1. An exhaust gas heating device, comprising:

the heating device comprises a shell, a heating channel and a bypass channel are formed in the shell, and the shell is provided with an inlet and an outlet, wherein the inlet is communicated with the heating channel and the bypass channel, and the outlet is communicated with the heating channel and the bypass channel;

the control element is arranged in the bypass channel and used for controlling the bypass channel to be opened and closed; the tail gas heating device comprises a heating state and a non-heating state;

in the non-heating state, the control part controls the bypass channel to be opened;

the heating mechanism comprises an oil injection piece and an ignition piece, the oil injection piece is arranged on the shell and used for injecting oil mixed with air to the heating channel, and the ignition piece is arranged on the shell and at least partially extends into the heating channel and is used for igniting combustion airflow formed by the oil;

the oil injection piece is provided with an oil injection channel and an air injection channel which are communicated with the heating channel, the air injection channel drives air to form an air flow injection path in the heating channel, the air flow injection path is at least partially overlapped with an oil liquid injection path formed by oil liquid driven by the oil injection channel in the heating channel, and the air injection channel is spirally arranged around the oil injection channel.

2. The exhaust gas heating device according to claim 1, wherein the housing includes an inner shell and an outer shell, the inner shell is disposed in the outer shell in a spaced-apart manner, and the heating passage includes a first flow passage formed between the inner shell and the outer shell and a second flow passage formed inside the inner shell; the first flow passage is communicated with the inlet, the second flow passage is communicated with the outlet, and a through hole for communicating the first flow passage with the second flow passage is formed in the inner shell;

the heating mechanism can at least partially extend into the second flow passage and is used for forming the combustion airflow, and the through hole allows tail gas in the first flow passage to enter the second flow passage to be mixed with the combustion airflow and then flow to the outlet.

3. The exhaust gas heating apparatus according to claim 2, wherein the casing further comprises a baffle disposed on a side of the inner casing facing the first flow channel, and the baffle covers a portion of the through hole.

4. The exhaust gas heating apparatus according to claim 2, wherein the oil injection member is disposed on the housing and adapted to inject an oil mixed with air into the second flow passage, the oil injection passage and the air injection passage are both in communication with the second flow passage, and the ignition member is disposed on the housing and at least partially extends into the second flow passage and adapted to ignite the oil to form the combustion gas flow.

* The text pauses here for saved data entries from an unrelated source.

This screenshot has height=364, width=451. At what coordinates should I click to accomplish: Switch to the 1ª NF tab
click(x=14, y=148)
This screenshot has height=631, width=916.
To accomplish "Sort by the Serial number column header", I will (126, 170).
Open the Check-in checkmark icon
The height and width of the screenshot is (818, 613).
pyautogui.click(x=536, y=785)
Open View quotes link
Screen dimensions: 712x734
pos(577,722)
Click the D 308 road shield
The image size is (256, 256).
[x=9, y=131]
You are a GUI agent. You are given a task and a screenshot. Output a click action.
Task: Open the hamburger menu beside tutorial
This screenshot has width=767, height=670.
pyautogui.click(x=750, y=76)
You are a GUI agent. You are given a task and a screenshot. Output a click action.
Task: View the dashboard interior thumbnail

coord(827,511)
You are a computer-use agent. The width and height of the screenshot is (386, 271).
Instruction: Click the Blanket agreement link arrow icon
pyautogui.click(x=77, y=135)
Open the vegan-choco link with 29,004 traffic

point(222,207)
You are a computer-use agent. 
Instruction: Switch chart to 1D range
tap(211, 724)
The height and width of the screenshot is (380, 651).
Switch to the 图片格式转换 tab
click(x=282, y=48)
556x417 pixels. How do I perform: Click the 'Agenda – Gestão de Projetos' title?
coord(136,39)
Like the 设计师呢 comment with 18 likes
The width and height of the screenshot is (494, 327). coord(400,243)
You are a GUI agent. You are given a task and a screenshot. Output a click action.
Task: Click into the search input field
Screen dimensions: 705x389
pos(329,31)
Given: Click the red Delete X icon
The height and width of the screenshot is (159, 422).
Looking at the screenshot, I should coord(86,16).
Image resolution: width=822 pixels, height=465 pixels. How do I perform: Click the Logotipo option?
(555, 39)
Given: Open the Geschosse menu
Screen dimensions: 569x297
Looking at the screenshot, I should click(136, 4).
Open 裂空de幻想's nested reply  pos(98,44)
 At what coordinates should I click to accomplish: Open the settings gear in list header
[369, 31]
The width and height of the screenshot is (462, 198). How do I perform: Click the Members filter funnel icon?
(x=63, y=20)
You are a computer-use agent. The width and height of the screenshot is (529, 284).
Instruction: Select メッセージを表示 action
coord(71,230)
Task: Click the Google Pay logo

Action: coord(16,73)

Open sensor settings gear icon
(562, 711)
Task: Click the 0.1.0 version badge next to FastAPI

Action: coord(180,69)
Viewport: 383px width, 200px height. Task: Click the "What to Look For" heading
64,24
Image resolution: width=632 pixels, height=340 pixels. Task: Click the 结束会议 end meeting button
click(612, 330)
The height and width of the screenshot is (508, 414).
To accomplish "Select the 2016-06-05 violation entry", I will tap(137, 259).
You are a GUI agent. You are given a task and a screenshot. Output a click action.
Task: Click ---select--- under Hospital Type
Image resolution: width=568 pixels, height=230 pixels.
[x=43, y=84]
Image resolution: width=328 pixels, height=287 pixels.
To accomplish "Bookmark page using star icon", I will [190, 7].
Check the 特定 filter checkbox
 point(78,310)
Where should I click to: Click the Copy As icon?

5. The exhaust gas heating apparatus according to any one of claims 2 to 4, wherein the housing further comprises an inlet duct having the inlet, an outlet duct having the outlet, and a bypass duct having the bypass channel, the inlet duct and the outlet duct are both disposed on the housing, and the inlet duct is communicated with the first flow channel, the outlet duct is communicated with the second flow channel, and the bypass duct is connected between the inlet duct and the outlet duct.

6. The exhaust gas heating apparatus according to any one of claims 1 to 4, wherein the control member is an electrically controlled butterfly valve.

7. An exhaust gas treatment system comprising a diesel exhaust gas after-processor and an exhaust gas heating device according to any of claims 1 to 6, the exhaust gas heating device being located upstream of the diesel exhaust gas after-processor.